● PAGE TEXT:

[codex] Fix commitments safety and coverage (#75302)

* fix commitments safety and coverage

* Repair commitments safety PR review blockers

* fix(clawsweeper): address review for automerge-openclaw-openclaw-75302 (1)

* Repair commitments safety PR review blocker

---------

Co-authored-by: clawsweeper-repair <clawsweeper-repair@users.noreply.github.com>
This commit is contained in:
Vignesh
2026-04-30 18:14:07 -07:00
committed by GitHub
parent a102f4dede
commit b277ae3f4c
32 changed files with 1415 additions and 73 deletions

View File

@@ -0,0 +1,289 @@
// Commitments safety Docker harness.
// Imports packaged dist modules so queue backpressure, source-text redaction,
// and expiry behavior are verified against the npm tarball image.

● WHAT THE TASK ASKS: Summarize the commit page above in two sentences.

● INFORMATION SHOWN:
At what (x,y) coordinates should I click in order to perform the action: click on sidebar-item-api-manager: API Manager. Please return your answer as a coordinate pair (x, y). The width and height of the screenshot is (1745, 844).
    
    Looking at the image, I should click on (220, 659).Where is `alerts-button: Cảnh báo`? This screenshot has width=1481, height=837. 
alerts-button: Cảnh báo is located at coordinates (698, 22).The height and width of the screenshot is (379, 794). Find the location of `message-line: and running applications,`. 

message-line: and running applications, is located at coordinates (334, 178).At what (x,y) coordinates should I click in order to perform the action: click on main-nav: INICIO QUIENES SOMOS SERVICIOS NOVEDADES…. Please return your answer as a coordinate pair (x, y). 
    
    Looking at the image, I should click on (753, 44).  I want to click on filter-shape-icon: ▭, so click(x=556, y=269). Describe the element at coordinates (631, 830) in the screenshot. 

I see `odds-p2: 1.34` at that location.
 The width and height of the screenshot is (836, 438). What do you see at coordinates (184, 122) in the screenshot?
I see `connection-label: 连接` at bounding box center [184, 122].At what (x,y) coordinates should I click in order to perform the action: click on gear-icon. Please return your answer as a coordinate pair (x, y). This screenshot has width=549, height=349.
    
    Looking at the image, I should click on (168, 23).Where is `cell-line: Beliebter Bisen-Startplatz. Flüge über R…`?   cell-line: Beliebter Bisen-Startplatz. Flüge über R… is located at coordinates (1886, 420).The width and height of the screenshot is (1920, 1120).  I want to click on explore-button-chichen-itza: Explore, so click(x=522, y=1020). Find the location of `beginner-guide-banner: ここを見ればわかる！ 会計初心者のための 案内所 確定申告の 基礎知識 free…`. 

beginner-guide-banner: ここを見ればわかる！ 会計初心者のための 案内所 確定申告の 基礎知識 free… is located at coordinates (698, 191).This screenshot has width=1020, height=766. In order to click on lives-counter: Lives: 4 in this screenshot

● EXERCISE RESPONSE: The commit "[codex] Fix commitments safety and coverage (#75302)" by Vignesh, co-authored by clawsweeper-repair and committed through GitHub on 2026-04-30, changes 32 files with 1415 additions and 73 deletions. Its diff includes a commitments safety Docker harness that imports packaged dist modules to verify queue backpressure, source-text redaction, and expiry behavior against the npm tarball image.